It happened when I was fourteen.
Somewhere between encountering the sultry Victoria’s Secret model in a push-up bra and thong, and reading the “total body makeover” article (complete with a three-page bikini shopping guide) in the new issue of my favorite magazine, I made the decision. Somewhere between watching a beautiful young pop star swivel-hip on stage as thousands of guys lustfully cheered, and living vicariously through a perfectly-proportioned actress as she found true love with a hot guy in the latest romantic comedy, I decided what I wanted to become … an alluring young woman.

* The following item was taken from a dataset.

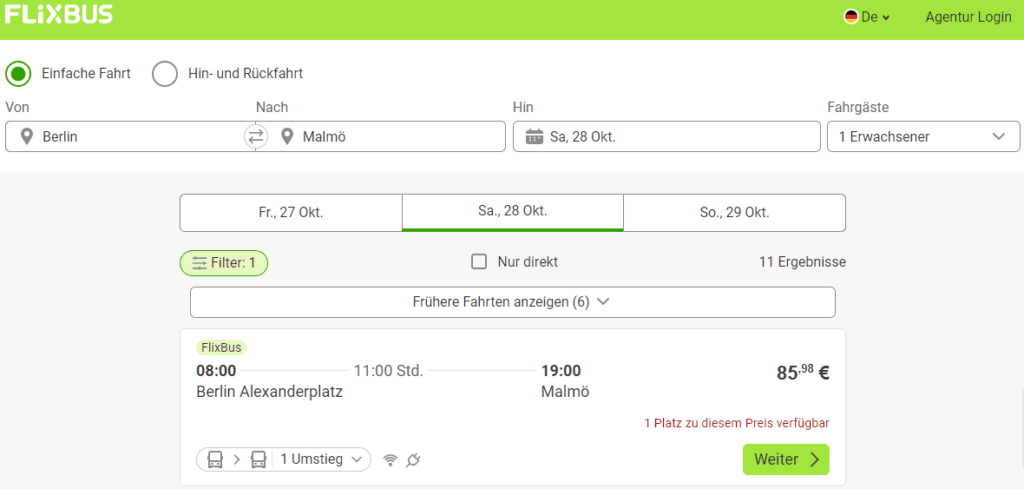The height and width of the screenshot is (489, 1024).
Task: Click the power outlet amenity icon
Action: 413,460
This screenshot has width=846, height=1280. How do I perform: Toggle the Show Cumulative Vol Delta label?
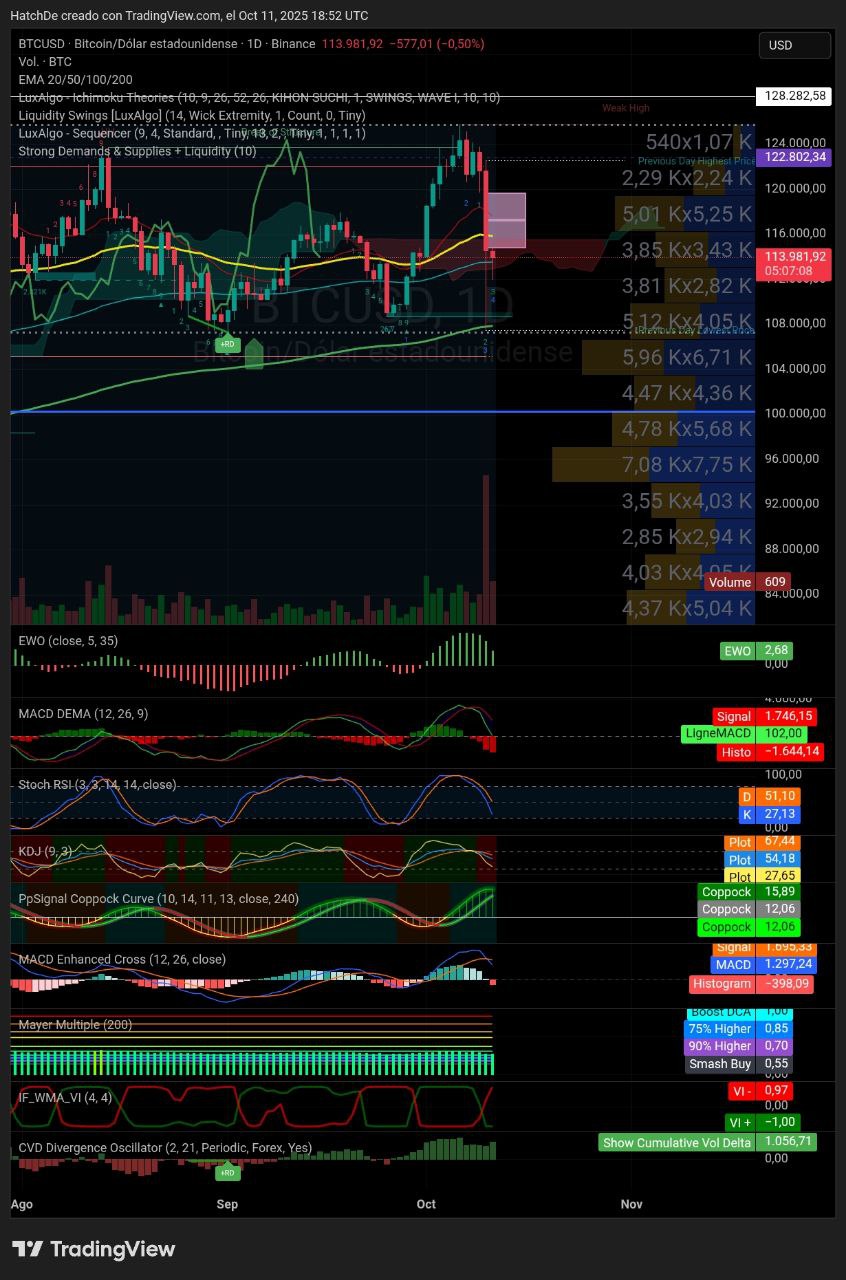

It’s not that I wanted to be seen as trashy or loose. But I wanted to be beautiful enough that guys would drool over me. I wanted to be the kind of girl who looked incredible in a swimsuit, the kind of girl who somehow achieved flawless skin, perfect hair, pouty lips, and dazzling white teeth while shrugging the whole thing off with an “I know I’m gorgeous but I don’t really care” attitude.
I was raised in church and accepted Christ into my heart as a child at vacation Bible school. Growing up, I knew that God had certain standards I was supposed to meet. I wanted to be pleasing to God. But I also wanted to be pleasing to the world. From the time I was twelve or thirteen, I began listening to lackadaisical Christian messages that justified my preoccupation with selfishness and pleasure. Fortunately for me, these were not hard to find.
“Five Ways to Have Fun with Your Friends” was the title of an article in a Christian magazine for young women that my parents had subscribed to on my behalf in the hopes that it would be a good influence on me. The article gave suggestions such as going to the mall and seeing who could buy the most creative thing for five dollars, staying up all night having a chick-flick marathon, and holding a lip-sinking contest to your favorite pop songs. In other words, spending hours at the mall listening to countless messages of “here’s how to be sexy” and “here’s the latest thing that will make you cool!” was perfectly acceptable. Drinking in Hollywood’s philosophy of romance and femininity was no big deal. And imitating a pop star’s sultry rendition of a song about love-gone-wrong was just harmless fun.